You'd probably do well to use something that's been checked by a lawyer in your jurisdiction. That's fairly common. And once it's done, it's done until the law materially changes.
That where I got it.
 
White Zin said:
Questions for OMFS residents:

Do you ever worry about hurting someone? Sometimes in the dentoalveolar surgeries (and orthers) ppl can get permanent nerve damage. Do you feel that this happens mostly as a result of negligence? Or is it something that happens unexpectedly? I'm interested in OMFS, but I don't know if I could live with myself if a surgery went awry and I caused permanent numbness. How often does this happen? I'd be intereested in what you think.

IAN paraesthesia on 3rd extractions is between 1-3% and lingual nerve damage is 0.5-1% depending on the literature you read. It happens and is not always avoidable. For negligence to have occured you have to grossly violate the standard of care. ie lingual approach to 3rd (unless you live in the UK), cutting the nerve with the burr, putting an implant or sargenti paste into the IAN canal. If you have SIGNED informed consent and follow standard protocol you should be fine legally.

A great example of negligence: A general dentist in the city I reside recently had a patient sent to our hospital for an air ephesema while trying to surgically extract a tooth with a highspeed handpiece. That is an indefensible malpractice suit and gross negligence as the dentist should have used a surgical handpiece or striker that doesnt blow air into the surgical site.

If you are a general dentist doing 3rds, it is good to always offer referal to a specialist. In my experience , most patients will decline a referal to an oral surgeon based on the price difference. Post-op follow-up appointments and communication is key.

I've extracted alot of impacted 3rds under local in private practice while moonlighting. Patients tend to be reasonable if you are upfront and discuss complications beforehand.

Also be sure to document your diagnosis and reason for extracting, partial exposure, history of pericoronitis etc.
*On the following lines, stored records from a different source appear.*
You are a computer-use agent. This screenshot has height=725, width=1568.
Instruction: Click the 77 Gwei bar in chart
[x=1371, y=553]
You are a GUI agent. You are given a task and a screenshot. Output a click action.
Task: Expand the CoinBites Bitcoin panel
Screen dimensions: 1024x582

Do not do stuff beyond your skill, or that is high risk of nerve damage and elective. ie a distoangular #32 with 5mm bone coronally with obvious nerve involvement (discontinuity of the canal on the pano) that is asymptomatic.
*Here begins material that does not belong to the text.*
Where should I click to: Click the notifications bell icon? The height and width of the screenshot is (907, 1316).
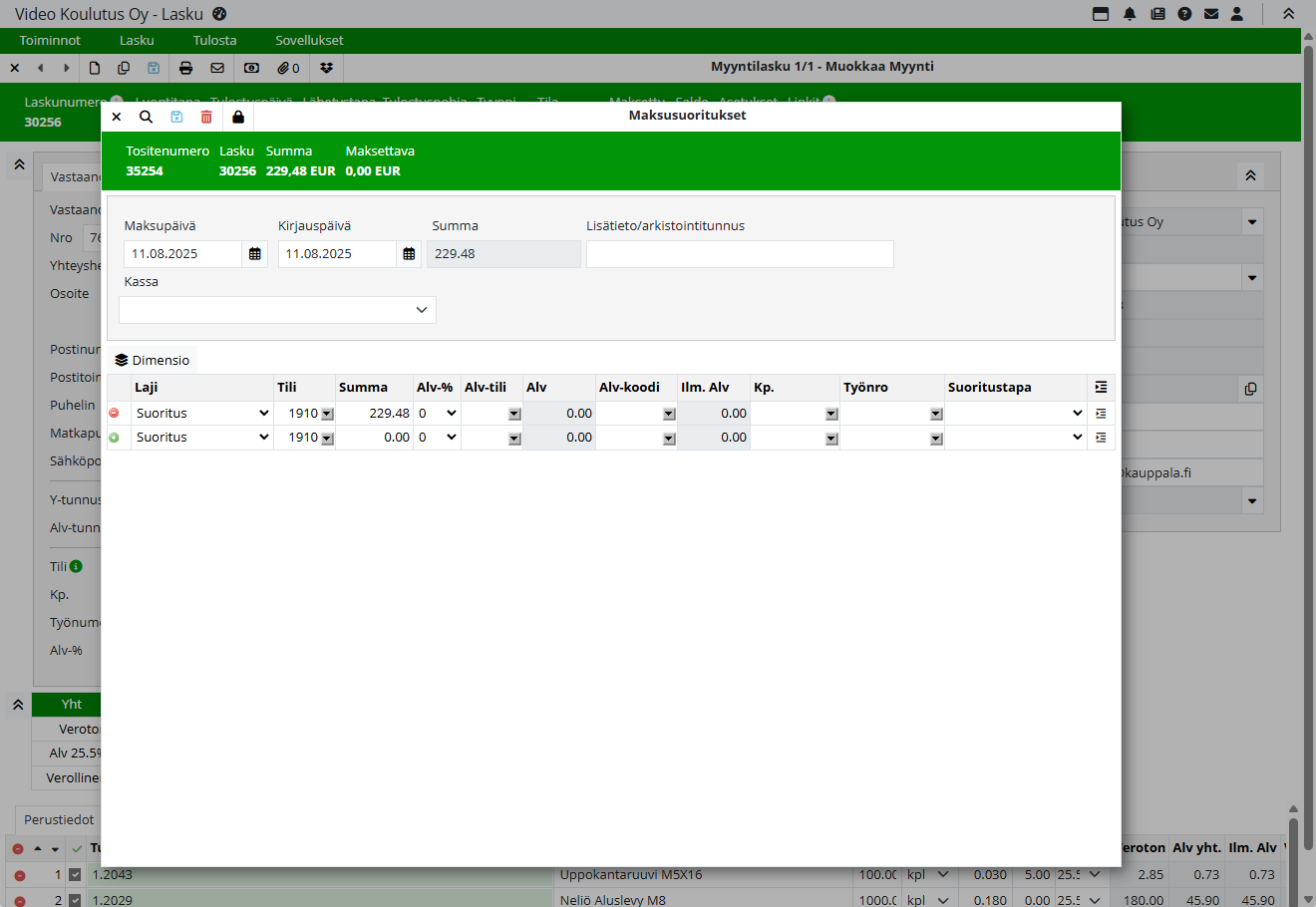click(x=1130, y=14)
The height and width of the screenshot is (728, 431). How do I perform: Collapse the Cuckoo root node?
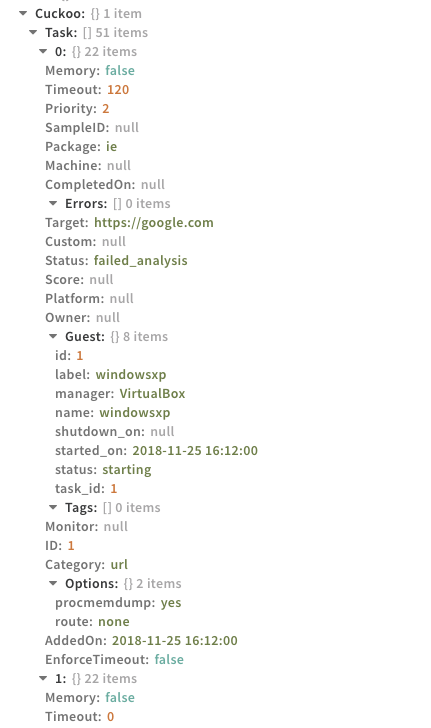coord(23,13)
I've had a few paraesthias that have resolved. If you have a paraesthia, follow the patient and know when to refer to a microneurosurgeon... (ie 3 months)

Finally, if you are worried about hurting patients and things going awry, you need to reconsider your career choice. You can do alot of things in general dentistry, or any medical field for that matter, that can potentially harm a patient. You can give a patient a paraethesia from local anesthesia, bag someones IAN nerve with endo, give someone a malocclusion and TMD, put someone into anaphalactic shock from an antibiotic perscription.
 
rocknightmare said:
why would it go out the window..


from my understand of the law.. if you inform the patient that it could happen. then you should be okay if hte constented..
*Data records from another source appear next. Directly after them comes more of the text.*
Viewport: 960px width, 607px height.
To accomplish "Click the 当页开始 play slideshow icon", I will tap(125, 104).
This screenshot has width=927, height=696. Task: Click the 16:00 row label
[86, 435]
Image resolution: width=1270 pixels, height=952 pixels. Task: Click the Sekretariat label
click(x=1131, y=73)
now if they can somehow prove that you had no really knowlege of what you (competence) are doing even if you informed then you got problems..

somebody correct me if i am wrong.. cause we will be licensed to kill right ?😉

Theoretically, the GP is held to the same standard as the specialist, but the reality is that the GP is held to a higher standard. It is almost toooo easy for a lawyer to tear apart a GP and make him look like a cowboy who is pushing the limits in order to pad his bank account. It is a little harder to cast aspersions on the expertise of a specialist.

It may not be fair, but that's the way it is. If you want to do procedures that are typically done by a specialist you are completely within your rights, but you are also assuming some significant risk.